Option selection in the model statement is for specifiing model selection methods. The first argument of the selection must be one of the following: adjrsq, b, backward, cp, maxr, minr, none, requare, stepwise. Besides, all the predictors have an assumed entry and exit significance level \(\alpha\) in the stepwise regression. An entry significance level \(\alpha\) = 0.15, specified in the slentry=0.15 option, means a variable must have a \(p-value \le 0.15\) to enter the model during stepwise regression. An exit significance level of 0.15, specified in the slstay=0.15 option, means a variable must have a \(p-value \ge 0.15\) to leave the model during stepwise regression.

/* Use stepwise to select variables */



proc reg data = lmdata outest=lmdata_result1;

   model price = bedrooms bathrooms sqft_living sqft_lot floors waterfront

                 view condition grade sqft_above yr_built yr_renovated / slstay=0.15 slentry=0.15 selection = stepwise;

run;

The result is shown as follows and the model we get by AIC is \[price\sim grade+view+sqft\_living+yr\_built+waterfront+yr\_renovated+sqft\_above+sqft\_lot\]

AIC and BIC

Now change the arguments of the selection to rsquare aic bic and then we can get the model selected by AIC and BIC.

/* Use AIC BIC to select variables */



proc reg data = lmdata outest=lmdata_result2;

   model price = bedrooms bathrooms sqft_living sqft_lot floors waterfront

                 view condition grade sqft_above yr_built yr_renovated / selection = rsquare aic bic;



/* Sort the data by value of AIC */

proc sort data=lmdata_result2; 

   by _aic_;

   

/* Drop useless columns */

data lmdata_AIC;

   set lmdata_result2;

   drop Obs _MODEL_ _TYPE_ _DEPVAR_ _RMSE_ price _IN_ _P_ _EDF_ _RSQ_ _BIC_;



/* We can get the best n model by setting obs=n */

proc print data=lmdata_AIC(obs=4); 

run;

The result is shown as follows and the model we get by AIC is \[price\sim sqft\_living+sqft\_lot+waterfront+view+grade+sqft\_above+yr\_built+yr\_renovated\]

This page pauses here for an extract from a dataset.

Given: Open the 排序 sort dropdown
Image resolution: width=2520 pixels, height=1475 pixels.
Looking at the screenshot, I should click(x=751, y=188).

/* Sort the data by value of BIC */

proc sort data=lmdata_result2; 

   by _bic_;



/* Drop useless columns */

data lmdata_BIC;

   set lmdata_result2;

   drop Obs _MODEL_ _TYPE_ _DEPVAR_ _RMSE_ price _IN_ _P_ _EDF_ _RSQ_ _AIC_;



/* We can get the best n model by setting obs=n */

proc print data=lmdata_BIC(obs=4); 

run;

The result is shown as follows and the model we get by BIC is \[price\sim sqft\_living+sqft\_lot+waterfront+view+grade+sqft\_above+yr\_built+yr\_renovated\]

PS: The result is the same as the result we get by AIC, which is different from what we get in R. The reason is that SAS looks like calculate the BIC for every possible subset of variables for models so that it can get a better result.